While the rest of the country was reeling from the Supreme Court’s decision in June to take away the right to abortion, Justice Sonia Maria Sotomayor was working. As her conservative colleagues planned victory tours and dinners at Morton’s, Sotomayor crafted dissents. She and her team of clerks worked to the last moment of the court’s term, laying out a case against the conservatives’ manipulation of laws and perversion of justice. And she did this despite the fact that the cases on which she was laboring may never even make it to the Supreme Court of the United States.

The cases in question were among a series that her colleagues had decided not to hear. The Supreme Court gets to choose its own cases, sifting through between 7,000 and 8,000 appeals every year to accept a tiny fraction of them. It takes just four affirmative votes for the court to decide to hear a case, or, in the official parlance, grant certiorari. This means that any four justices can effectively control the docket of the Supreme Court, determining which issues it considers. When alleged attempted rapist Brett Kavanaugh replaced the more moderate Anthony Kennedy in 2018, he, along with Clarence Thomas, Samuel Alito, and Neil Gorsuch, formed a powerful four-vote bloc to breathe life into whatever cockeyed challenge to established law and precedent conservatives could dream up. You can think of them as the Four Bro-men of the Apocalypse, busting open seals like some people open beer cans, unleashing horrors upon our world.

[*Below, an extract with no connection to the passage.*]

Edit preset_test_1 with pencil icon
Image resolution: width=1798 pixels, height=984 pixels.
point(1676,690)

There is another important number that shapes the court’s docket, and that is six. With six votes, justices can deny appeals of lower court rulings that are clearly wrong, without drawing the kind of attention that comes when they hold hearings and issue rulings that proactively change the law for the worse. When Ruth Bader Ginsburg died and was replaced by Amy Coney Barrett in 2020, conservatives gained their crucial sixth vote to stop meritorious appeals from ever getting a hearing in front of the court.

What the Supreme Court hears, and what it denies, is a hidden lever of power for today’s conservative majority. It goes largely unremarked on by establishment forces, who have accepted the prospect of generational conservative control of the court. But Justice Sotomayor was having none of it, spending her final hours of the term writing a series of pointed dissents against the court’s refusal to hear appeals of unjust rulings from the lower courts.

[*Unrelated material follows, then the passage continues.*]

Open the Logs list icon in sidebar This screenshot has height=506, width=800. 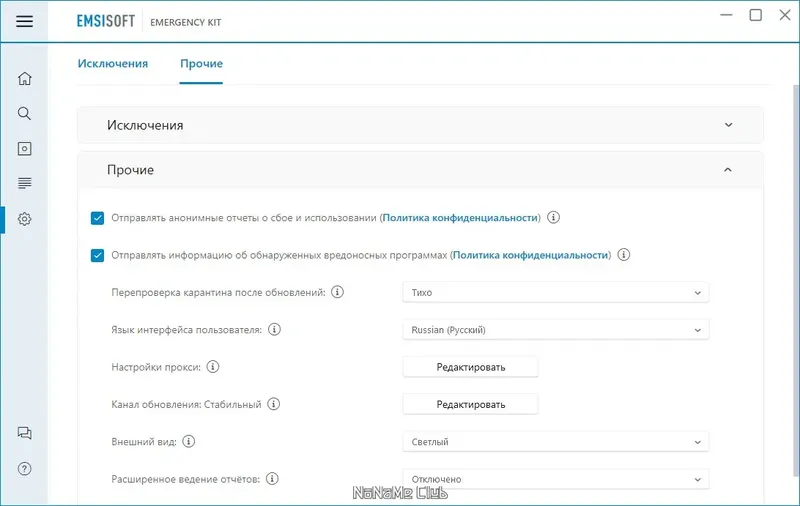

It’s not unusual for a justice to dissent from a certiorari denial here and there, but Sotomayor dissented in five cases, all on the last day. In general, the cases were all focused on criminal justice and the use—and abuse—of state power against suspected criminals. The court refused to hear a case in which police officers used Tasers on a man after he had doused himself with gasoline, knowing full well that if they shocked him, he would catch on fire. Sotomayor dissented. The court refused to hear a case in which a prisoner killed himself while correction officers watched, never once trying to intervene. Sotomayor dissented. The court refused to hear three cases involving capital punishment. Sotomayor dissented and dissented and dissented. In each dissent, she retold the defendant’s story for the public record, maybe for the last time.